### EXCERPTED DATA

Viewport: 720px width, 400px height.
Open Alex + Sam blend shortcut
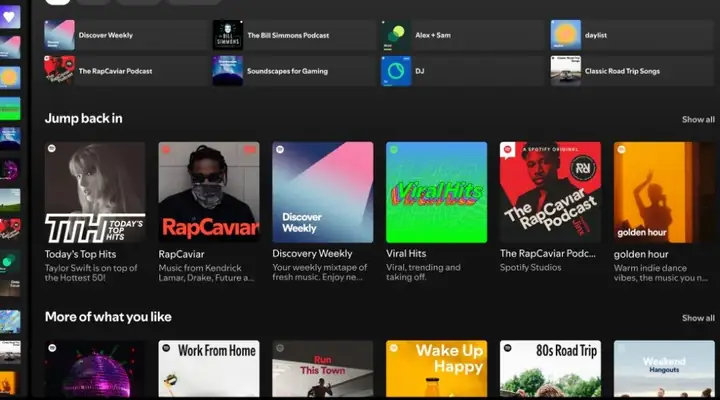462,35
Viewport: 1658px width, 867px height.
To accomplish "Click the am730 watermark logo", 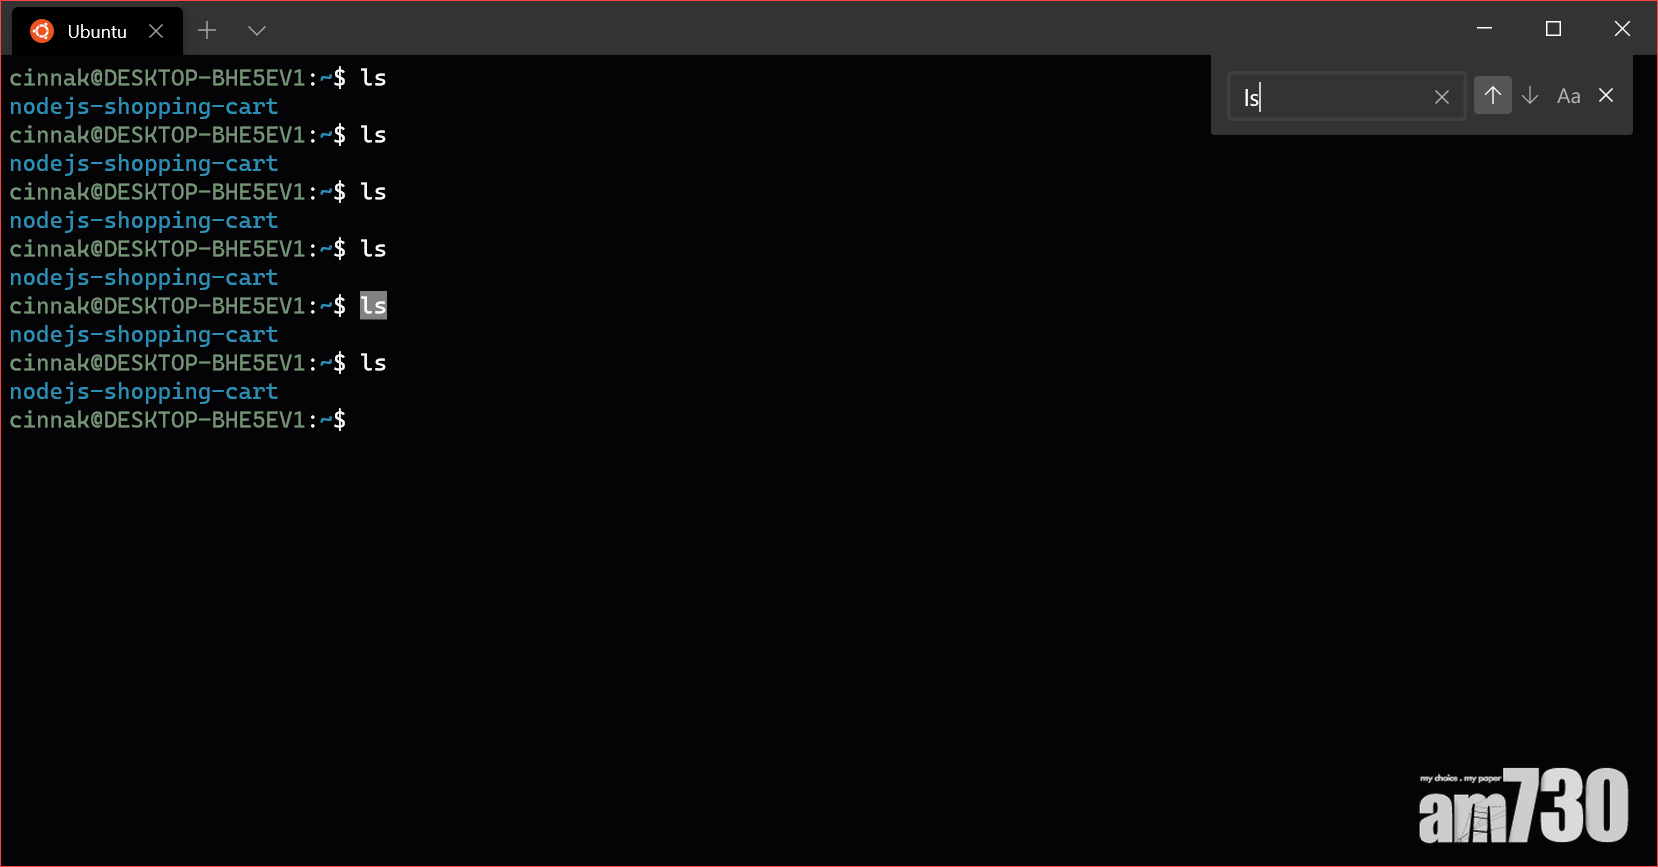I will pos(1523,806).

######
### EXCERPTED DATA

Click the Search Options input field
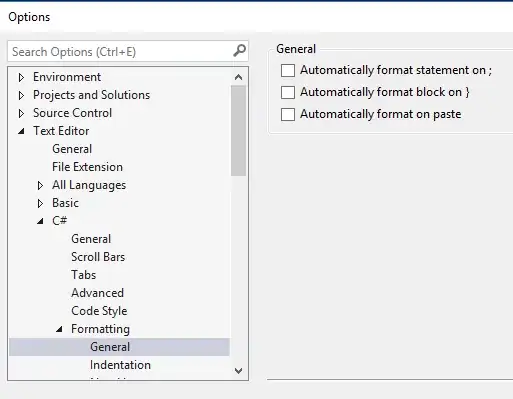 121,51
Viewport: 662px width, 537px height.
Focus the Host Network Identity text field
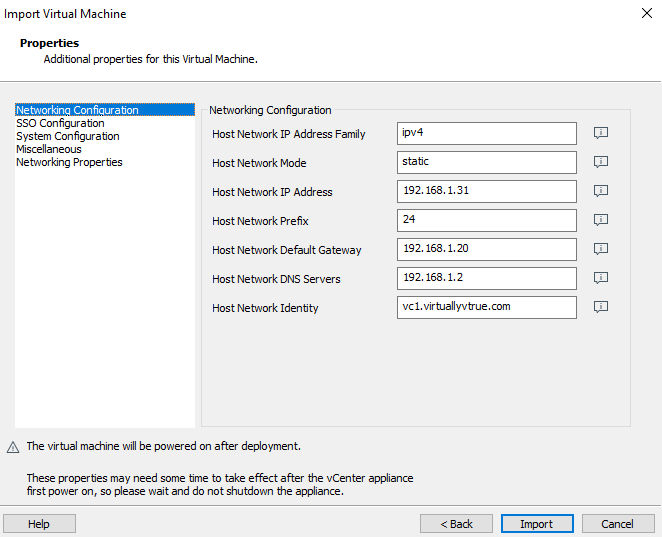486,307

######
### EXCERPTED DATA

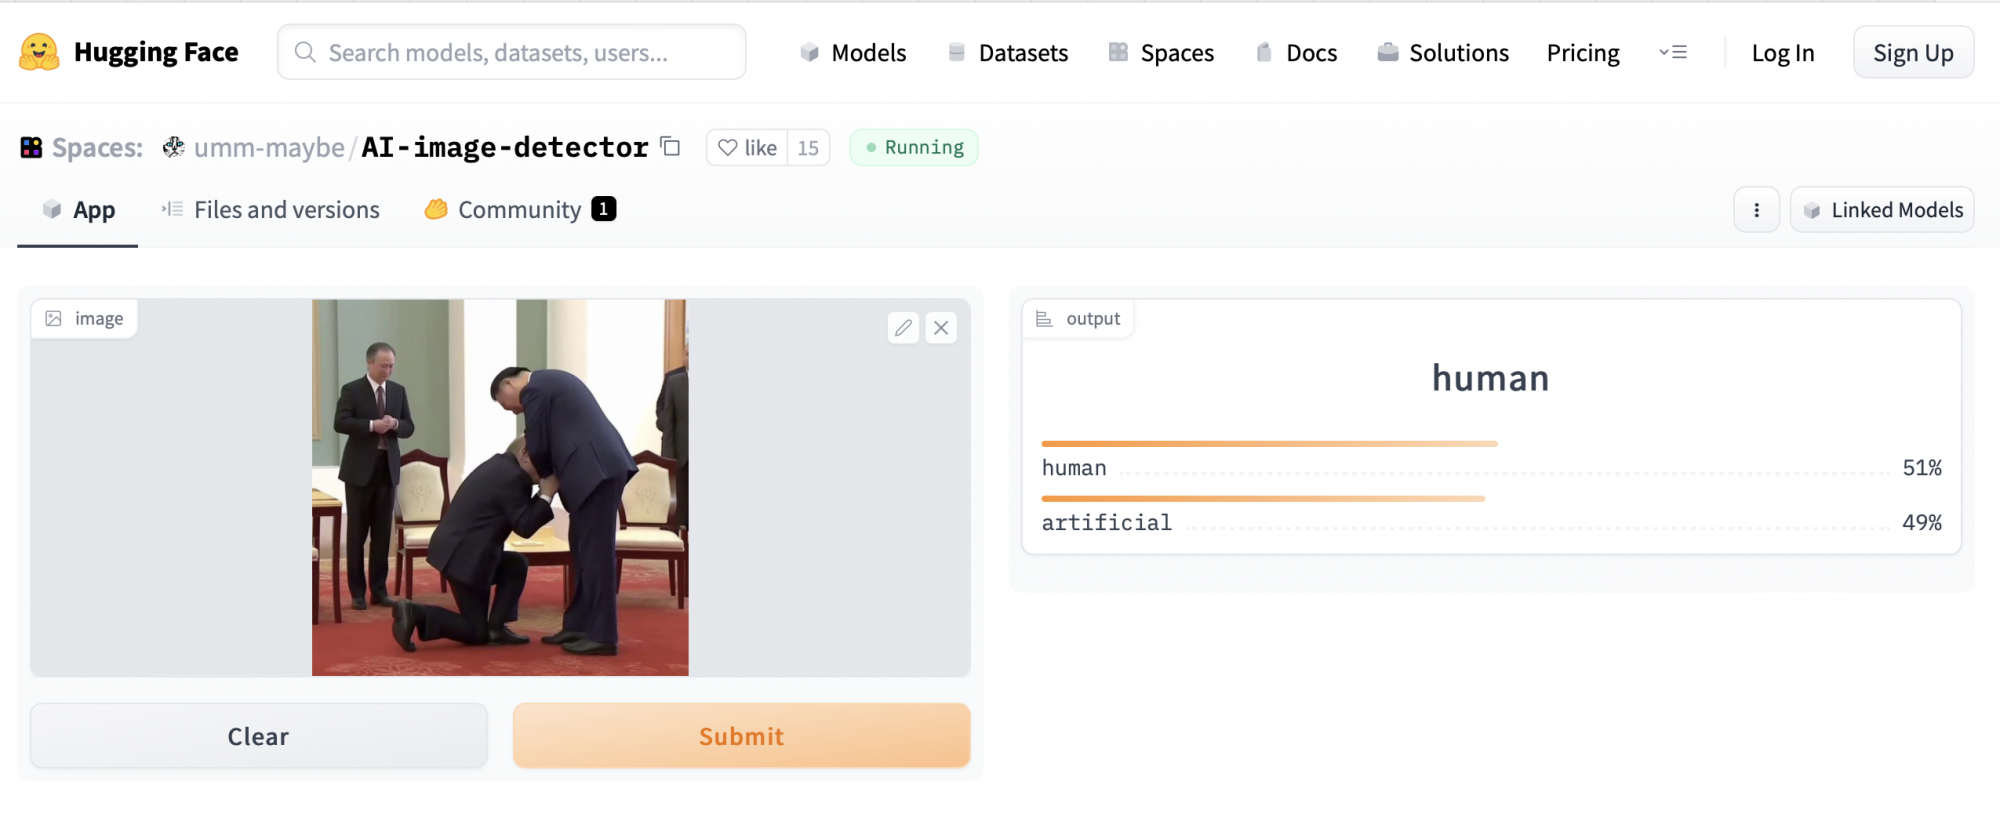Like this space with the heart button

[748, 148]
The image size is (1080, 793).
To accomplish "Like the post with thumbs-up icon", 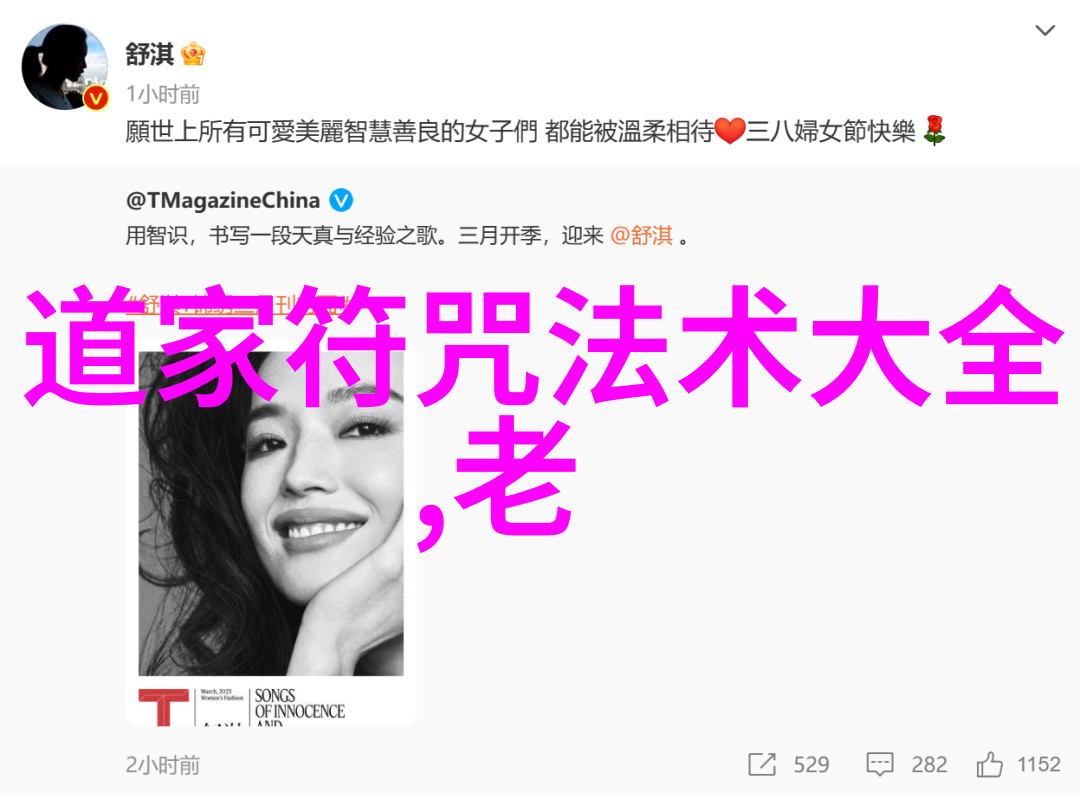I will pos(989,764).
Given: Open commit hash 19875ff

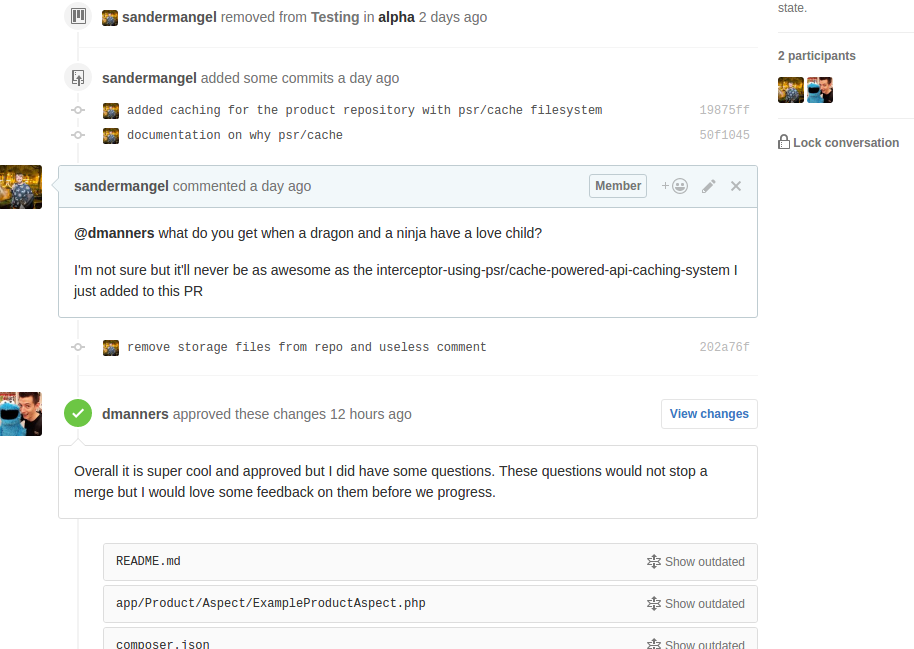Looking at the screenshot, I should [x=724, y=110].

######

## TASK OBJECTIVE
From the records above, report the number of lines that hold the string "width" and add nothing.

## FINISHED EXERCISE
3